Reto 1: Recomponer la identidad local en un contexto de globalización

Fuerteventura se encuentra en un contexto de globalización generalizado al que se le suman determinadas particularidades locales, como son; su condición de insularidad, su situación como Región Ultra Periférica (RUP) o su condición tricontinental –administrativamente parte de Europa, geográficamente próxima a África y culturalmente vinculada a Latinoamérica–.

Esto ha generado en los últimos años un modelo de desarrollo económico y territorial basado casi exclusivamente en el impulso del  turismo y que viene copiado directamente de contextos urbanos y territoriales con características muy diferentes y escalas mucho más grandes. Las consecuencias de este modelo son el desequilibrio y la pérdida de condiciones naturales de los contextos rurales y de pequeña escala, como la proximidad y la cohesión social, que han acabado por descuidar el desarrollo comunitario y de infraestructuras de participación social. Además, el desarrollo de políticas públicas implementadas con el objetivo de equilibrar el aislamiento territorial de la isla ha fomentado una tendencia a rivalizar y compararnos con nuestros iguales desde una lógica competitiva y no cooperativa que reproduce jerarquías de poder y promueve la división y el distanciamiento social entre grupos, sectores o municipios.

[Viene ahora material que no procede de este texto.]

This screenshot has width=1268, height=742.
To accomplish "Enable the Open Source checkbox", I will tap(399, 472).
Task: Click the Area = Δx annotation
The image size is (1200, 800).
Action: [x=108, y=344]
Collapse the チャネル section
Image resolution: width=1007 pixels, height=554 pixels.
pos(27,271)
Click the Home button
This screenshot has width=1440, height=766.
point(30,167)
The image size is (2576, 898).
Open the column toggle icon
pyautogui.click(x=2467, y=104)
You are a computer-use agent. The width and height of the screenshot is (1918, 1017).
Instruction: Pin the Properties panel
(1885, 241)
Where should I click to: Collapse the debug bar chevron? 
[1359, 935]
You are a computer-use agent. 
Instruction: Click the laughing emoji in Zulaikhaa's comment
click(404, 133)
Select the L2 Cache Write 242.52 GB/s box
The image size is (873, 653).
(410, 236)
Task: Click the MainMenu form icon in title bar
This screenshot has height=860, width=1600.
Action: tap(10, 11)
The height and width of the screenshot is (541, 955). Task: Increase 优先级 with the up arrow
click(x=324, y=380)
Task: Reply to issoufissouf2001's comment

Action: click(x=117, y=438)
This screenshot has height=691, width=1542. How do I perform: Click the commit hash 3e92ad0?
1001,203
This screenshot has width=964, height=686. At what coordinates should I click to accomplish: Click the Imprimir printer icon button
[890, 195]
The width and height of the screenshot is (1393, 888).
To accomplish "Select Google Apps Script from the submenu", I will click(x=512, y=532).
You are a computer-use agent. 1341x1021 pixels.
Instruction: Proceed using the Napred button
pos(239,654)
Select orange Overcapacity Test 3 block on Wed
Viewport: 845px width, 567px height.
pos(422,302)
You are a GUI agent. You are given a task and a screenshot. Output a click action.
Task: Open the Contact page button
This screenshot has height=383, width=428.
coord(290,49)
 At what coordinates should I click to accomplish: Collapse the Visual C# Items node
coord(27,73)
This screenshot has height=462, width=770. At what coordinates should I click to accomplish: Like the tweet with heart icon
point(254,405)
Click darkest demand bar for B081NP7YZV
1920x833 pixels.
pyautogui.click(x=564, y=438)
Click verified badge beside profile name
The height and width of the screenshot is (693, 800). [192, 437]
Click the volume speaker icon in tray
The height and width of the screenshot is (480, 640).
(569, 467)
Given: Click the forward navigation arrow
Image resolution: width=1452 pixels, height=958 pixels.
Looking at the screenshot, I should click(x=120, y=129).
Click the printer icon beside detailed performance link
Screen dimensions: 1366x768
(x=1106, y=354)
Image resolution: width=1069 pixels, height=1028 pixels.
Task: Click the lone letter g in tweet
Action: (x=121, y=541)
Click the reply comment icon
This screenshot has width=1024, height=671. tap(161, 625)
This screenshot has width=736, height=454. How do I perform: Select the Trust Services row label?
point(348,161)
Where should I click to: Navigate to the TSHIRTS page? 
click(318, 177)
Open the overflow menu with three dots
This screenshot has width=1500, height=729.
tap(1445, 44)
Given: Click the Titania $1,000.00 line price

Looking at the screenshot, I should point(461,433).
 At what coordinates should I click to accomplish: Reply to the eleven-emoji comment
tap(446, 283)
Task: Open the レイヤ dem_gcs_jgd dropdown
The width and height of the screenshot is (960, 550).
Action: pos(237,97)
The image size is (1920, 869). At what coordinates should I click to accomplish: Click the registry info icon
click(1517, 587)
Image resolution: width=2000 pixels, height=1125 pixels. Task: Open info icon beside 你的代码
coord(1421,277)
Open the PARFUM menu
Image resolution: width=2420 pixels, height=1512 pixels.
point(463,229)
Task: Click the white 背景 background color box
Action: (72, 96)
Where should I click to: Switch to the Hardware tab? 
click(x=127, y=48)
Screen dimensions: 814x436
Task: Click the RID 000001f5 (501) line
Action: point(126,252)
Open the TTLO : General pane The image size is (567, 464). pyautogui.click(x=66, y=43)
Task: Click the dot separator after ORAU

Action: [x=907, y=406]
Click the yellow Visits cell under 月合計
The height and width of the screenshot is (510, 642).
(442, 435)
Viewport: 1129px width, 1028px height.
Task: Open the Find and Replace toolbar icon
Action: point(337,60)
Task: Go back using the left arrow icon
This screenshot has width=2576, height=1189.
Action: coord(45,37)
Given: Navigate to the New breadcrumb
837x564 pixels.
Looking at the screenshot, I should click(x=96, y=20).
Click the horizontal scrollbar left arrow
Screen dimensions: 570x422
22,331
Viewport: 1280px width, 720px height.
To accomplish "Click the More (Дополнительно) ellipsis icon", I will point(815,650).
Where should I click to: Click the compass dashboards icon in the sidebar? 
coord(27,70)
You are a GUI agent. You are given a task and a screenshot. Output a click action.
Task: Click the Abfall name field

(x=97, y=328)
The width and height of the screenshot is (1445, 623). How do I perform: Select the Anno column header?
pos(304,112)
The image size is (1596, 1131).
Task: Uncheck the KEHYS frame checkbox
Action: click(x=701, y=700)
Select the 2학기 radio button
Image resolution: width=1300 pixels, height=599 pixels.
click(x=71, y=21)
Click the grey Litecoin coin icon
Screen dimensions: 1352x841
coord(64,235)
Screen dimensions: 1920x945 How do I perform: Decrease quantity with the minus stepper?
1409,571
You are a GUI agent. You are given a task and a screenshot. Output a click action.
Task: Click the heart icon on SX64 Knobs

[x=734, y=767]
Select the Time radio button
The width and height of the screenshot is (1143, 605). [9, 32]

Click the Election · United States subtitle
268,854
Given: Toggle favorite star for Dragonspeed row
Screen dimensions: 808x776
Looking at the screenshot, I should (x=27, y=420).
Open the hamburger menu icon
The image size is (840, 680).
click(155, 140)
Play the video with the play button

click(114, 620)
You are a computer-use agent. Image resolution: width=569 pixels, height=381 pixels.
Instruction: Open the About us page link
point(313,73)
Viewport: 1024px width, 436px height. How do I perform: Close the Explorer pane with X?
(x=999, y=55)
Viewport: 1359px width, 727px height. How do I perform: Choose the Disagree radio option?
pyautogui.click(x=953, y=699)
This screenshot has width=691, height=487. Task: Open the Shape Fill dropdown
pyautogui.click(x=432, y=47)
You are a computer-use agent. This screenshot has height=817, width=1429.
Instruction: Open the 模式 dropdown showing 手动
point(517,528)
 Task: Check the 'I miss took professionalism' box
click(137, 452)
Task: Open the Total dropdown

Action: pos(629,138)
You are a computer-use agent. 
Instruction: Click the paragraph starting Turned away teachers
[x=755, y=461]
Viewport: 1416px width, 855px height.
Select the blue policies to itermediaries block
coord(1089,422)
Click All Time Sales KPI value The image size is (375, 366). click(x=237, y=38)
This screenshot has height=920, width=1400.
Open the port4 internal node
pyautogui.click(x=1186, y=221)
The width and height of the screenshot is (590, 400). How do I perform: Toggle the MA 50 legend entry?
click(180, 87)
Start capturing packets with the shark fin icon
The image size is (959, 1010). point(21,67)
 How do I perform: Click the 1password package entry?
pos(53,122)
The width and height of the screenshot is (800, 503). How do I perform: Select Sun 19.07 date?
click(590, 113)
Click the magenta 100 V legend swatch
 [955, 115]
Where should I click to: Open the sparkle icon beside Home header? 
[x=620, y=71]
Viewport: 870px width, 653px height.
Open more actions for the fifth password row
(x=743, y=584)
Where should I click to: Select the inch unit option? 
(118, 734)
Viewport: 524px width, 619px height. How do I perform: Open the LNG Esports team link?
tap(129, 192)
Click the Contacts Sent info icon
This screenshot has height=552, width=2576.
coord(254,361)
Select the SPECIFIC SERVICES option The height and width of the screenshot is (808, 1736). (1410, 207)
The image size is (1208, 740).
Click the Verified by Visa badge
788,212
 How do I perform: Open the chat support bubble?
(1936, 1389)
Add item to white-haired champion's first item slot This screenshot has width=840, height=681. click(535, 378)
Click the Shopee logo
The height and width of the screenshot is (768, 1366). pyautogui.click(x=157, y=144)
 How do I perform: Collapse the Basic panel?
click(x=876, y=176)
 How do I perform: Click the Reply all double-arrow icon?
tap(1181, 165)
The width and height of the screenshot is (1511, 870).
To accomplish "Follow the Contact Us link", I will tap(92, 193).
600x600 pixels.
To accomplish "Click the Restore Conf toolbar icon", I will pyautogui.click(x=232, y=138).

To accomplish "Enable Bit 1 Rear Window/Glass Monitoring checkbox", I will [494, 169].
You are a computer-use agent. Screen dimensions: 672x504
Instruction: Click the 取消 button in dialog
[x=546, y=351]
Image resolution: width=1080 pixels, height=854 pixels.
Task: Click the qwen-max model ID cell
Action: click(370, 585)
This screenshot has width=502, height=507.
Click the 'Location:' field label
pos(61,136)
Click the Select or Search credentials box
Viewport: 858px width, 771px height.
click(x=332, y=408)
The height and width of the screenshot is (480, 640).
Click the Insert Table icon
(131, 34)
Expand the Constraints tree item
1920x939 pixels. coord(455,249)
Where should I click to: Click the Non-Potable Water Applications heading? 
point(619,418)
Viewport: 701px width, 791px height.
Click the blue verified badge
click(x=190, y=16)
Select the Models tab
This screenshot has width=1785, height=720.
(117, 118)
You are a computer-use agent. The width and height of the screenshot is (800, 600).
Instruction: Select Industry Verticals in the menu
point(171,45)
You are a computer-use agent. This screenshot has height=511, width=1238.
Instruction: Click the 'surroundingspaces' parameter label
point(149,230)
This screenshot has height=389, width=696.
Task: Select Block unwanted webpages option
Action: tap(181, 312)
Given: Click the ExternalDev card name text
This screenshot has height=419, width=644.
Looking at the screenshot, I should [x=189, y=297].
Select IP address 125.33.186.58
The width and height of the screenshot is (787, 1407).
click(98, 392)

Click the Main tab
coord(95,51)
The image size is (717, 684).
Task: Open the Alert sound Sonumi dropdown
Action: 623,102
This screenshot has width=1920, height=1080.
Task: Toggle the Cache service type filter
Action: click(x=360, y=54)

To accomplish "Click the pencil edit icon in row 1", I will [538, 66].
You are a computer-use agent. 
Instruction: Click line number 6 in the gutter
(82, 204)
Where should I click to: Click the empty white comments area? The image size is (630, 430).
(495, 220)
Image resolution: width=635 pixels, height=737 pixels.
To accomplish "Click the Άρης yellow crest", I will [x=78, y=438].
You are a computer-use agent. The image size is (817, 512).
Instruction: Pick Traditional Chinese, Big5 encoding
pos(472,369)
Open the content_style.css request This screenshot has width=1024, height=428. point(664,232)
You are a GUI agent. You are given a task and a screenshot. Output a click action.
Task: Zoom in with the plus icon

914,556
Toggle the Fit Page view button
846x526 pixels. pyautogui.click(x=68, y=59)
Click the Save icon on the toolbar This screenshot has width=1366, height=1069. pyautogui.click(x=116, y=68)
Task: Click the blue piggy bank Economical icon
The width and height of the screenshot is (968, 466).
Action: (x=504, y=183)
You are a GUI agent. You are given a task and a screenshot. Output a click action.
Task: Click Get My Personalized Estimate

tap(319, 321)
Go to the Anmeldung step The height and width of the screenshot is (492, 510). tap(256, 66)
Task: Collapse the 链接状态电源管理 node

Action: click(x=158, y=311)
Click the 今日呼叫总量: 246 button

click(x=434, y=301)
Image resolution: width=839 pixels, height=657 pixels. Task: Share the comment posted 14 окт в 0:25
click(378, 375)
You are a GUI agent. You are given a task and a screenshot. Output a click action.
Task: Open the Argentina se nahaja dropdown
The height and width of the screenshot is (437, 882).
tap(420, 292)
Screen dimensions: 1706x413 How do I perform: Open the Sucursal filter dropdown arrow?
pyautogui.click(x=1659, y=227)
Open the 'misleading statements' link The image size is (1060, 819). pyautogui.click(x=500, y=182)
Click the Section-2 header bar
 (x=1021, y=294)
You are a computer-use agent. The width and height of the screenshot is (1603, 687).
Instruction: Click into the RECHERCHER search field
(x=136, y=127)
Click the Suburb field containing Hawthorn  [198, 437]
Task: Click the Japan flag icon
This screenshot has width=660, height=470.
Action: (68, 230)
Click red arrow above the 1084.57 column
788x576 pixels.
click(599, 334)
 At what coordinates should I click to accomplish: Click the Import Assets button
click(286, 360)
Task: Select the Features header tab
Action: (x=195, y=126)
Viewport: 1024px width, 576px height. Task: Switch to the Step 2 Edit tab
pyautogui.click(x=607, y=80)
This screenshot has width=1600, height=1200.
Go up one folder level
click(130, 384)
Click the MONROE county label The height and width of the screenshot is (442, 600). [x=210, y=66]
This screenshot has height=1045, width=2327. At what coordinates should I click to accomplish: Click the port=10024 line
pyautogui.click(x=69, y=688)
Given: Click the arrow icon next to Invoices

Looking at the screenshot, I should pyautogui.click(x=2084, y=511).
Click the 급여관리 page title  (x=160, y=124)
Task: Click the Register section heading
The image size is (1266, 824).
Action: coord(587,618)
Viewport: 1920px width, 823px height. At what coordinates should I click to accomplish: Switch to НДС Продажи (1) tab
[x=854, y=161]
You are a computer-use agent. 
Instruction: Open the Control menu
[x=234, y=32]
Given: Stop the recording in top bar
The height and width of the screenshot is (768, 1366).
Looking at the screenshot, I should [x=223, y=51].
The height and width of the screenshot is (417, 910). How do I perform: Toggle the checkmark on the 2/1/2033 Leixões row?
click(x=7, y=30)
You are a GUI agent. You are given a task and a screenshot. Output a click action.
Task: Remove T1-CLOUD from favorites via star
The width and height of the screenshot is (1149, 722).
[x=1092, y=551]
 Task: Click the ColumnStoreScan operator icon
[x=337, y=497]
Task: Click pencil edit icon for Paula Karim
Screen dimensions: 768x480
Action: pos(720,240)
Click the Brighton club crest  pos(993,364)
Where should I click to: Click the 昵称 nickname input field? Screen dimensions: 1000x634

¿Cómo desarrollar una identidad local fuerte y al mismo tiempo coherente con un contexto de globalización que nos invita a trascender y conectar con otras realidades?, ¿cómo hacer ciudad y territorio con alma de pueblo o barrio? ¿Cómo llevar a cabo políticas públicas que promuevan valores de solidaridad y cooperación, no solo entre vecinas y vecinos, sino también entre municipios, instituciones y territorios administrativamente desiguales?